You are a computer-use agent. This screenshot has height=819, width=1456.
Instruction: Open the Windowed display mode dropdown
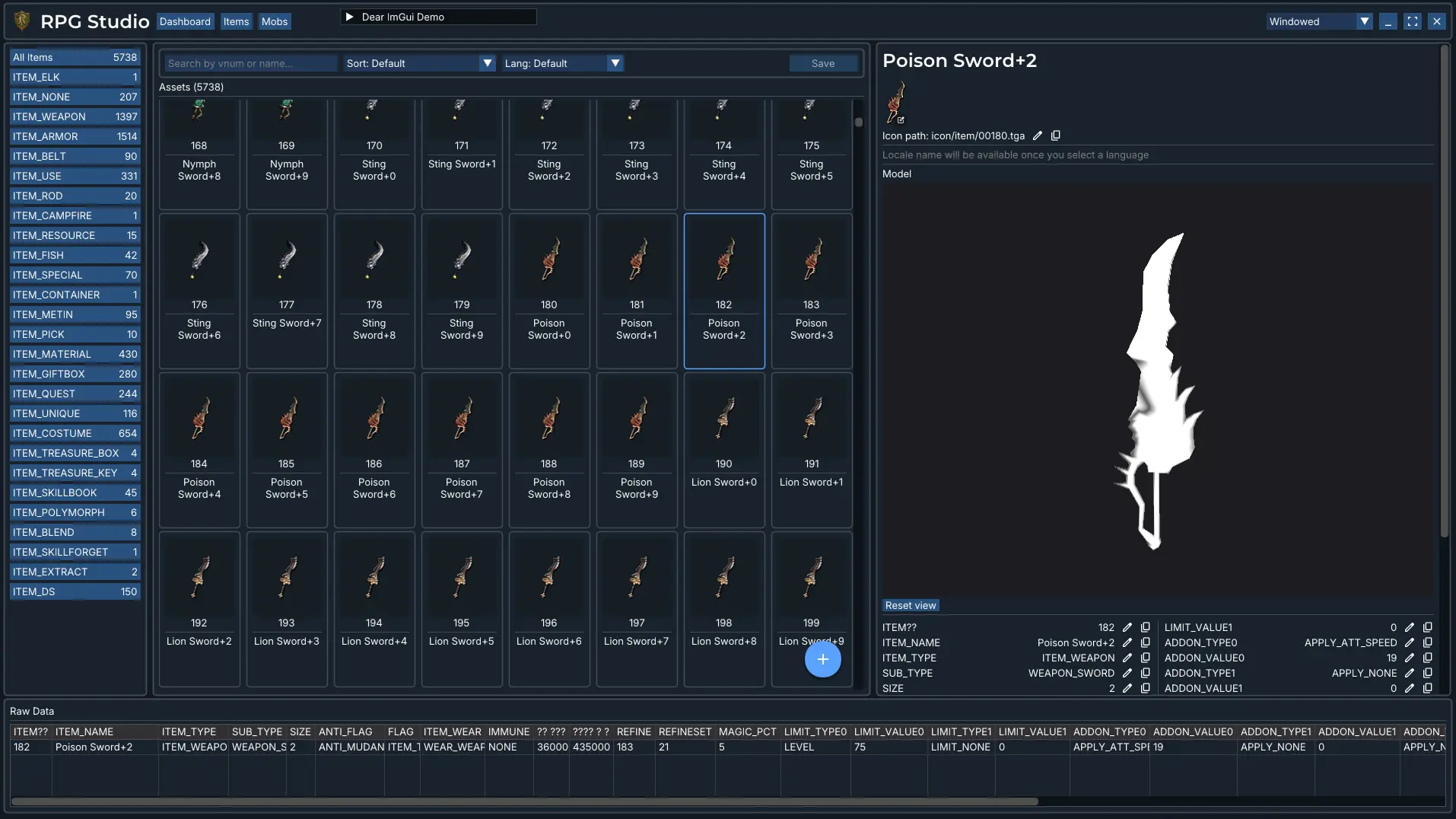(x=1319, y=21)

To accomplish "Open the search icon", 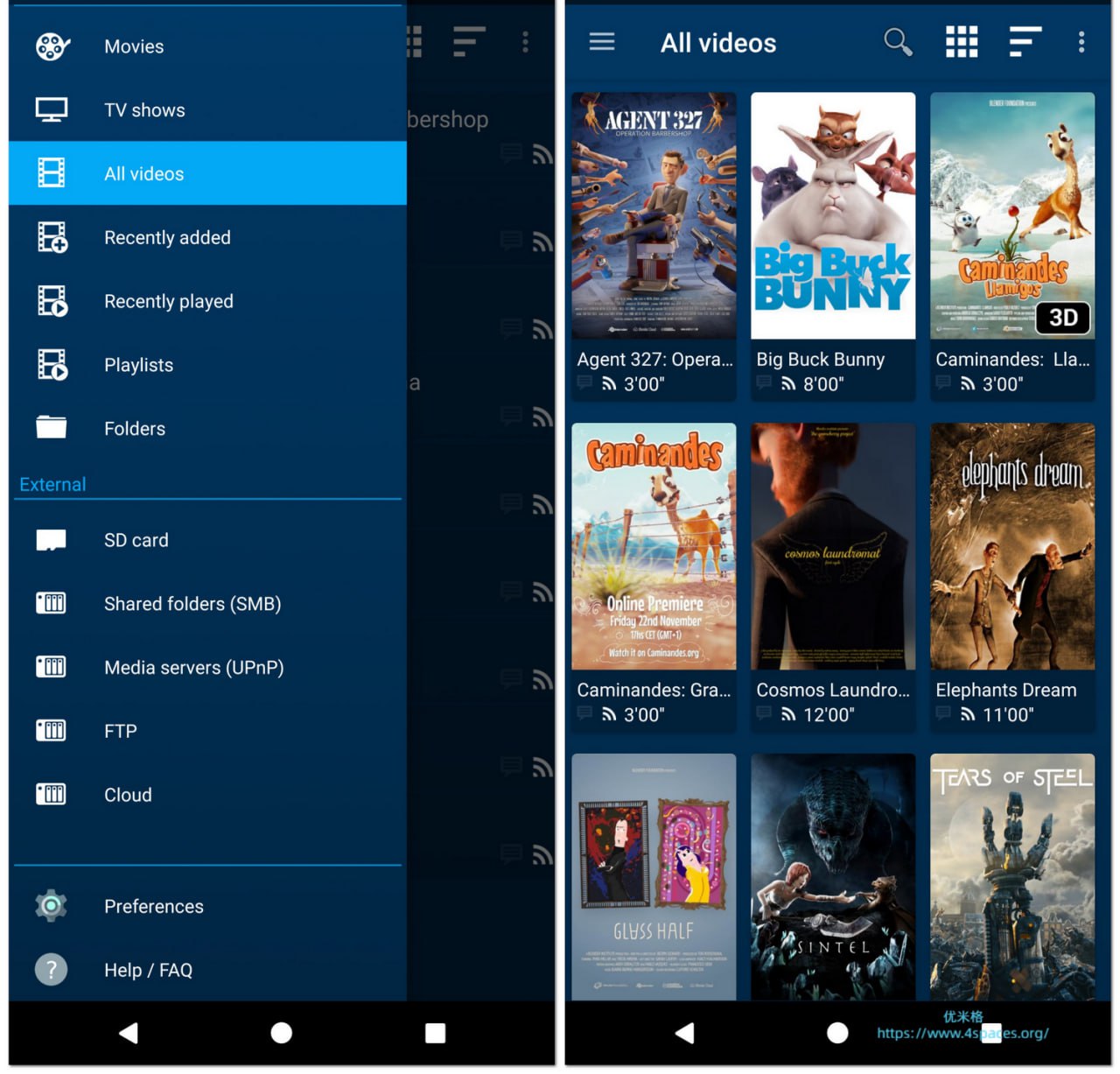I will click(898, 41).
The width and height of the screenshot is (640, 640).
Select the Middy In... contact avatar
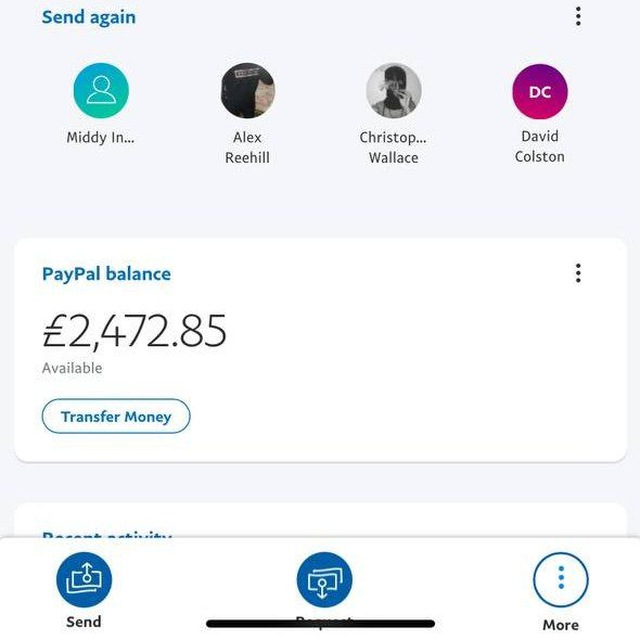(x=101, y=91)
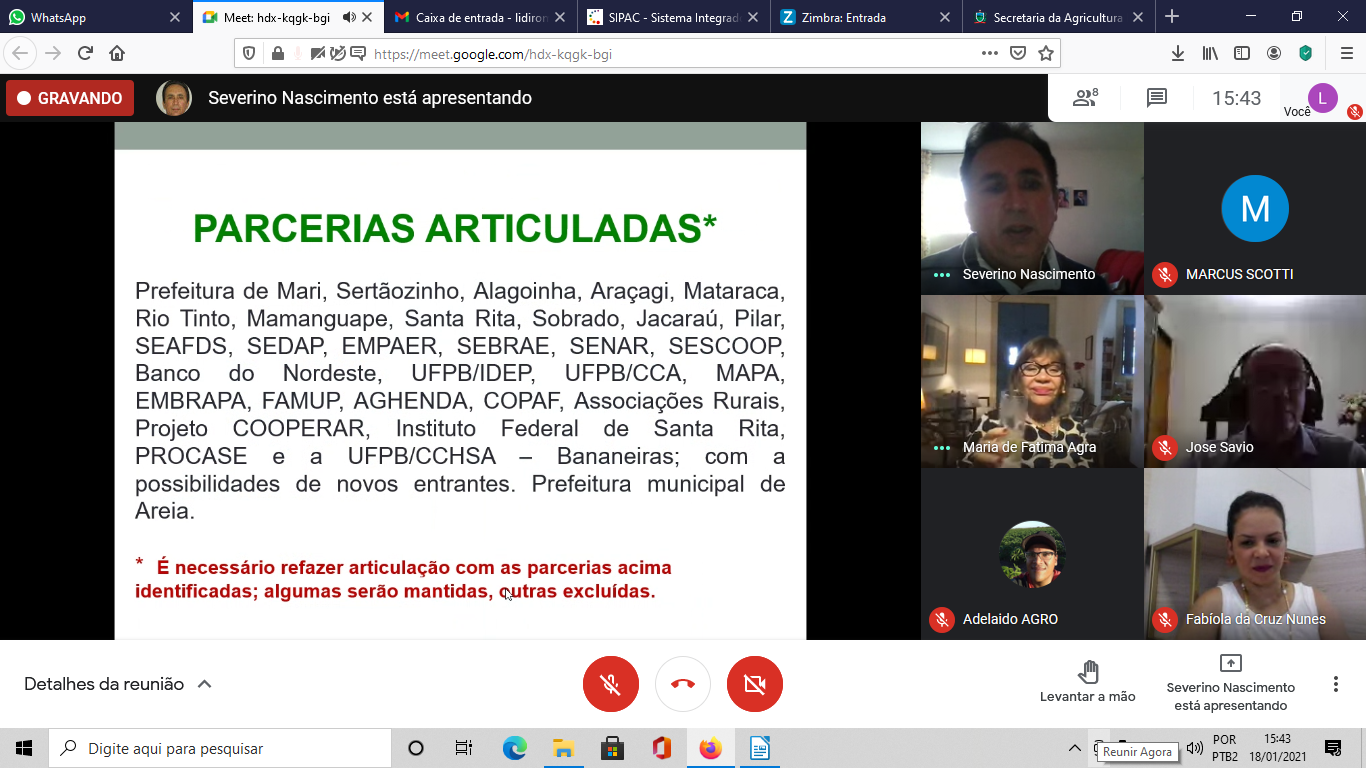Open the three-dot more options menu
The image size is (1366, 768).
(x=1335, y=684)
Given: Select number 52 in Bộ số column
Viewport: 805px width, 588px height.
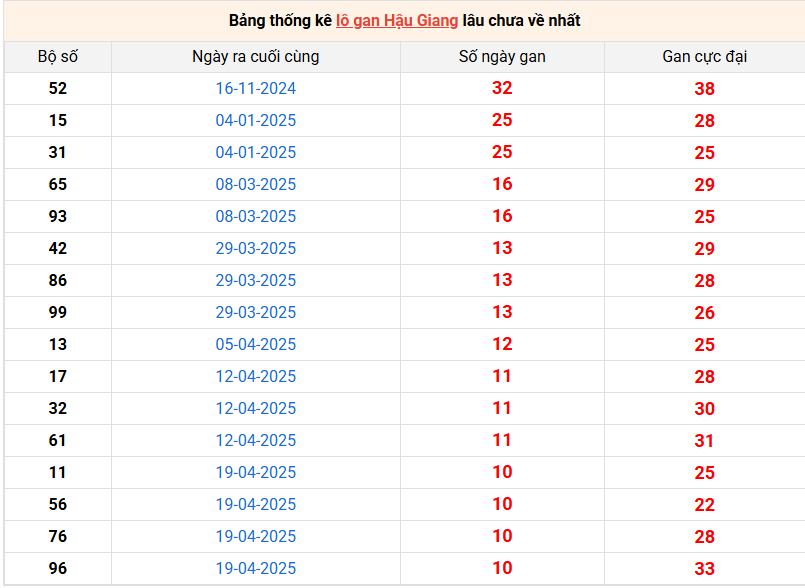Looking at the screenshot, I should (x=58, y=88).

□ □ □

BRIEF
Write out exactly the lines running from the one with "The width and" through the end of the material, both ends included, while leaving the pictures out.

ANSWER SECTION
The width and height of the screenshot is (640, 640).
Select the Middy In... contact avatar
(x=101, y=91)
Open the three-dot more options menu
The image size is (1366, 768).
(x=1335, y=684)
Given: Select number 52 in Bộ số column
Viewport: 805px width, 588px height.
Looking at the screenshot, I should (x=58, y=88).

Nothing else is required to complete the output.